Vendredi soir, 14 octobre. La météo oscille entre vent et pluie, l’heure est déjà sombre et pourtant une armée de fourmis mélomanes s’agglutine sous la forêt de tuyaux entassés par Eugène Puget à la Dalbade. Bien à l’abri, dans ce silence résonnant propre aux grandes églises, l’assemblée s’apprête. A l’extrémité de la nef, un écran très géant bloque la vision du chœur. Pas de doute, nous sommes dans une salle de concert et ça tombe bien : toutes les œuvres du programmes sont profanes. On feuillette la remarquable notice d’Yves Rechsteiner qui présente la soirée proposée par Toulouse les Orgues. L’opuscule donne le ton : nous sommes à un concert de virtuoses. Les compositeurs, l’interprète, le constructeur de l’orgue, tous sont des virtuoses. Et nous sommes des privilégiés : le même programme a été donné il y a quelques mois aux Proms de Londres. Bref, on va se régaler.
Débutons par une transcription par Nathan Laube de la marche, issue de l’opéra Tannhäuser de Richard Wagner. Amour sacré, amour profane, amants unis dans la mort, mort qui apporte le salut… on trouve de tout dans le chef d’œuvre de Wagner ! Cette grande marche est l’un des tubes de l’opéra : s’y déploie un art très abouti de l’orchestration, que l’orgue restitue à merveille. Et l’organiste ! Nathan Laube est un globe-trotter de l’orgue, il a touché plus de claviers sur tous les continents que le Puget ne compte de tuyaux. Autant dire qu’il sait le faire sonner et ne s’en prive pas.

▶ Lignes de données
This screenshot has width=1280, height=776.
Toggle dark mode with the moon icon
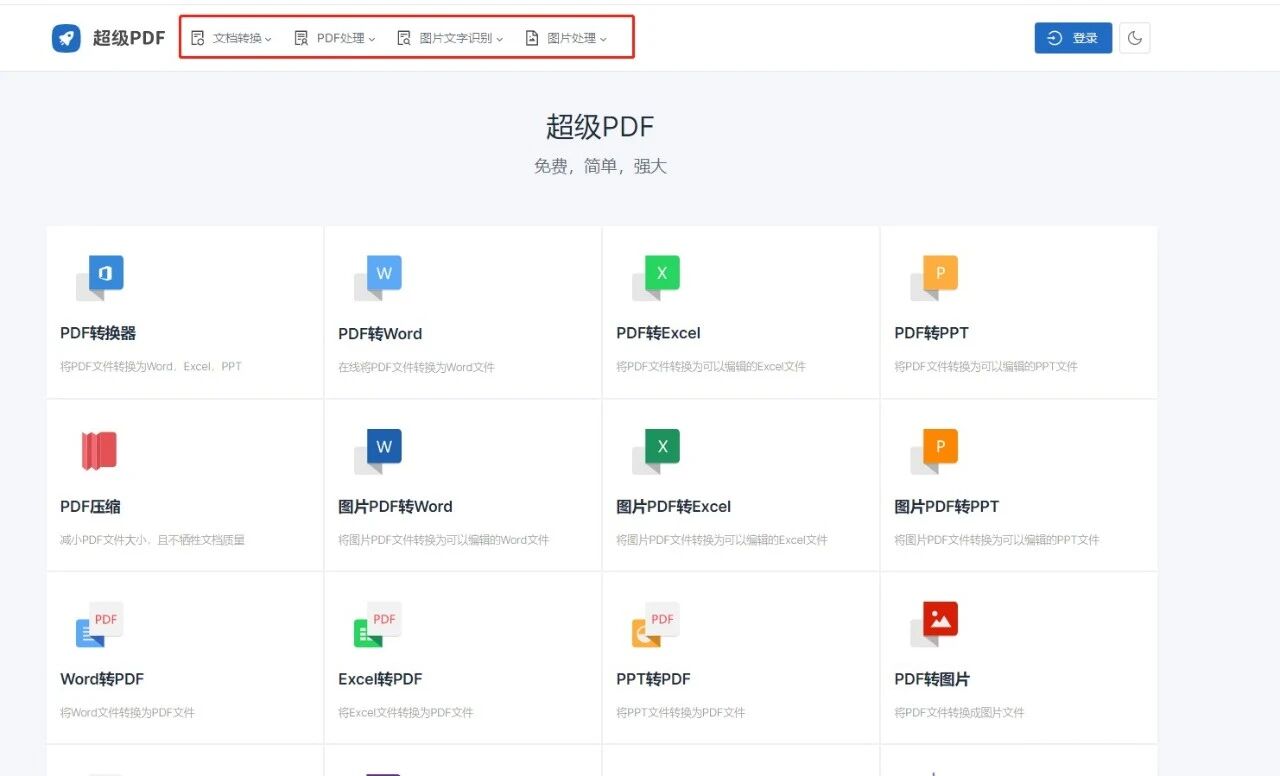point(1134,37)
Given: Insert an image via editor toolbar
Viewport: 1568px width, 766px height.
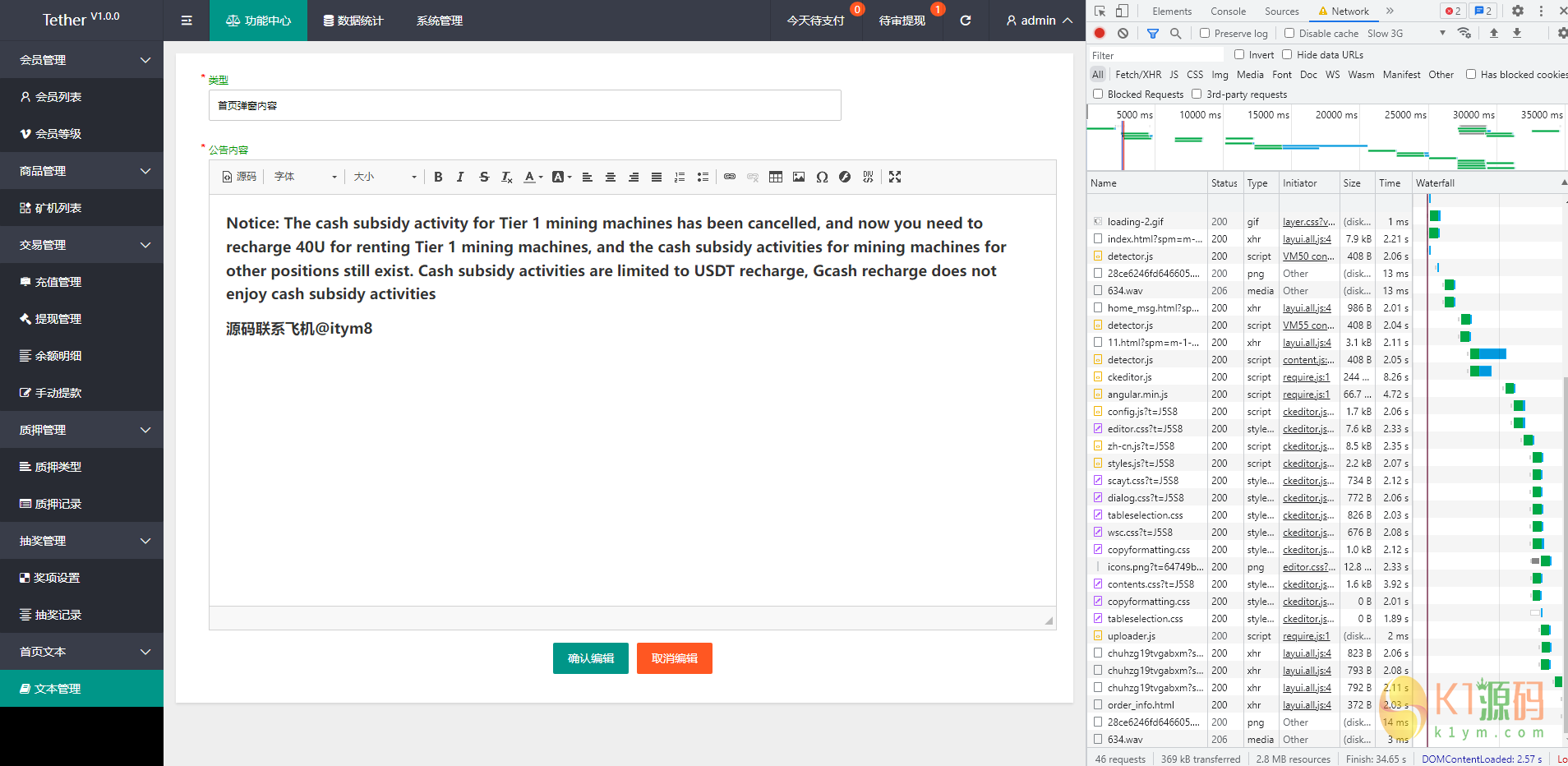Looking at the screenshot, I should pyautogui.click(x=799, y=177).
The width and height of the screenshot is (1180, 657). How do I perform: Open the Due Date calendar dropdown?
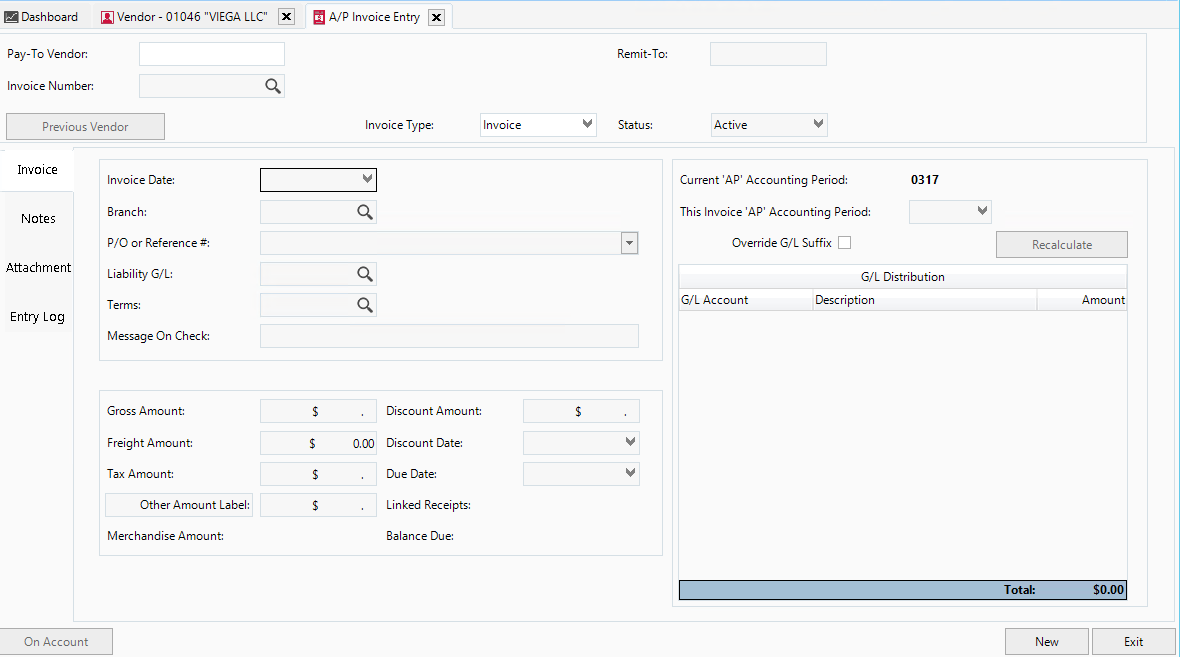[x=629, y=473]
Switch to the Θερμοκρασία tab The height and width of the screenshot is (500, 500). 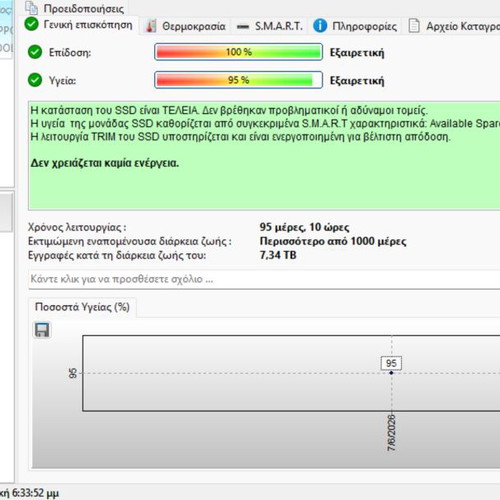pos(186,26)
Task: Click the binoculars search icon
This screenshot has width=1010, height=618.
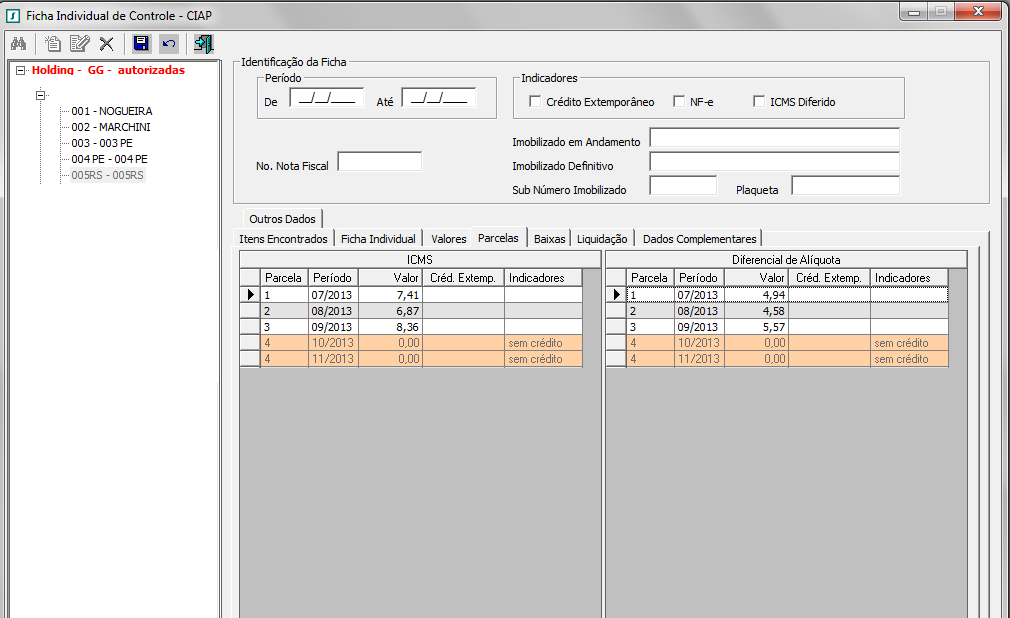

▶ Exercices à traiter
(a) D'après le texte fourni, où le même programme a-t-il été donné quelques mois auparavant ?
(b) Résumez le texte fourni en deux phrases.
Les lignes ne jouent aucun rôle dans ce travail.

▶ Réponses par exercice
(a) Aux Proms de Londres.

(b) Le vendredi soir 14 octobre, le public se rassemble à la Dalbade, sous l'orgue d'Eugène Puget, pour un concert d'œuvres profanes proposé par Toulouse les Orgues, dont le programme a déjà été donné aux Proms de Londres. La soirée s'ouvre sur la transcription par Nathan Laube de la grande marche de Tannhäuser de Wagner, que l'orgue restitue à merveille sous les doigts de cet organiste qui a joué sur tous les continents.